Written exercise:
Extract every line of the material that follows and reproduce each one word for word, with nothing altered or left out.

-------------------------

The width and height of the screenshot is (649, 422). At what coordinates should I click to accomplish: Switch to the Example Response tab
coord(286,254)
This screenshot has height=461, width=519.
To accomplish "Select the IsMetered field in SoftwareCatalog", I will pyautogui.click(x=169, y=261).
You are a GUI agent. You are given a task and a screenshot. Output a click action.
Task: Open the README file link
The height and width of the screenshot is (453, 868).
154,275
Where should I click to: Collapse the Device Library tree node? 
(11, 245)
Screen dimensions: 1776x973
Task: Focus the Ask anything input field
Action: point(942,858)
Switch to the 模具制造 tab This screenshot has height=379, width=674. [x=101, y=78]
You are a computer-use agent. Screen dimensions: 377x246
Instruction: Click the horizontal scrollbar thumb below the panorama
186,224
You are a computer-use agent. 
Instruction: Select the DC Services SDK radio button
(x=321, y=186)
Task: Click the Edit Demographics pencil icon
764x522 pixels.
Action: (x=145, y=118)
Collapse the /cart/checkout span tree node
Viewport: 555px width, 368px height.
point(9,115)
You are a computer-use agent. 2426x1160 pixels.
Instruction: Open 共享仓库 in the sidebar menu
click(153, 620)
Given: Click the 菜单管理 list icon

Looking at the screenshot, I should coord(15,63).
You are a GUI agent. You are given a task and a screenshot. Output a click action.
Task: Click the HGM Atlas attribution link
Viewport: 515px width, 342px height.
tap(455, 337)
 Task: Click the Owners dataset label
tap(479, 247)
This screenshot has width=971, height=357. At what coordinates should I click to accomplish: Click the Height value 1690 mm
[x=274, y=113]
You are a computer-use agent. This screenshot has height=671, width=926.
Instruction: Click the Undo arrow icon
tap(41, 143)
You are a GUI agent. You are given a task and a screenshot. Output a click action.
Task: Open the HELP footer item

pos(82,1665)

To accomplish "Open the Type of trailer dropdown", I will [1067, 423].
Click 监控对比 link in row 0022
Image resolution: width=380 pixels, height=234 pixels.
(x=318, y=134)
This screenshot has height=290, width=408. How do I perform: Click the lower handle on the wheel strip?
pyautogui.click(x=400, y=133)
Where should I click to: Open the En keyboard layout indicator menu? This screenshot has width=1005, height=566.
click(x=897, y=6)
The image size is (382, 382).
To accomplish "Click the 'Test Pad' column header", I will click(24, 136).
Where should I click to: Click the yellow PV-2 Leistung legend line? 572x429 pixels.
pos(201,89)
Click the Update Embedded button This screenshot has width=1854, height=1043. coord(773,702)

-------------------------

Finished task:
The width and height of the screenshot is (649, 422). At what coordinates should I click to accomplish: Switch to the Example Response tab
coord(286,254)
This screenshot has height=461, width=519.
To accomplish "Select the IsMetered field in SoftwareCatalog", I will pyautogui.click(x=169, y=261).
You are a GUI agent. You are given a task and a screenshot. Output a click action.
Task: Open the README file link
The height and width of the screenshot is (453, 868).
154,275
Where should I click to: Collapse the Device Library tree node? 
(11, 245)
Screen dimensions: 1776x973
Task: Focus the Ask anything input field
Action: point(942,858)
Switch to the 模具制造 tab This screenshot has height=379, width=674. [x=101, y=78]
You are a computer-use agent. Screen dimensions: 377x246
Instruction: Click the horizontal scrollbar thumb below the panorama
186,224
You are a computer-use agent. 
Instruction: Select the DC Services SDK radio button
(x=321, y=186)
Task: Click the Edit Demographics pencil icon
764x522 pixels.
Action: (x=145, y=118)
Collapse the /cart/checkout span tree node
Viewport: 555px width, 368px height.
point(9,115)
You are a computer-use agent. 2426x1160 pixels.
Instruction: Open 共享仓库 in the sidebar menu
click(153, 620)
Given: Click the 菜单管理 list icon

Looking at the screenshot, I should coord(15,63).
You are a GUI agent. You are given a task and a screenshot. Output a click action.
Task: Click the HGM Atlas attribution link
Viewport: 515px width, 342px height.
tap(455, 337)
 Task: Click the Owners dataset label
tap(479, 247)
This screenshot has width=971, height=357. At what coordinates should I click to accomplish: Click the Height value 1690 mm
[x=274, y=113]
You are a computer-use agent. This screenshot has height=671, width=926.
Instruction: Click the Undo arrow icon
tap(41, 143)
You are a GUI agent. You are given a task and a screenshot. Output a click action.
Task: Open the HELP footer item

pos(82,1665)

To accomplish "Open the Type of trailer dropdown", I will [1067, 423].
Click 监控对比 link in row 0022
Image resolution: width=380 pixels, height=234 pixels.
(x=318, y=134)
This screenshot has height=290, width=408. How do I perform: Click the lower handle on the wheel strip?
pyautogui.click(x=400, y=133)
Where should I click to: Open the En keyboard layout indicator menu? This screenshot has width=1005, height=566.
click(x=897, y=6)
The image size is (382, 382).
To accomplish "Click the 'Test Pad' column header", I will click(24, 136).
Where should I click to: Click the yellow PV-2 Leistung legend line? 572x429 pixels.
pos(201,89)
Click the Update Embedded button This screenshot has width=1854, height=1043. coord(773,702)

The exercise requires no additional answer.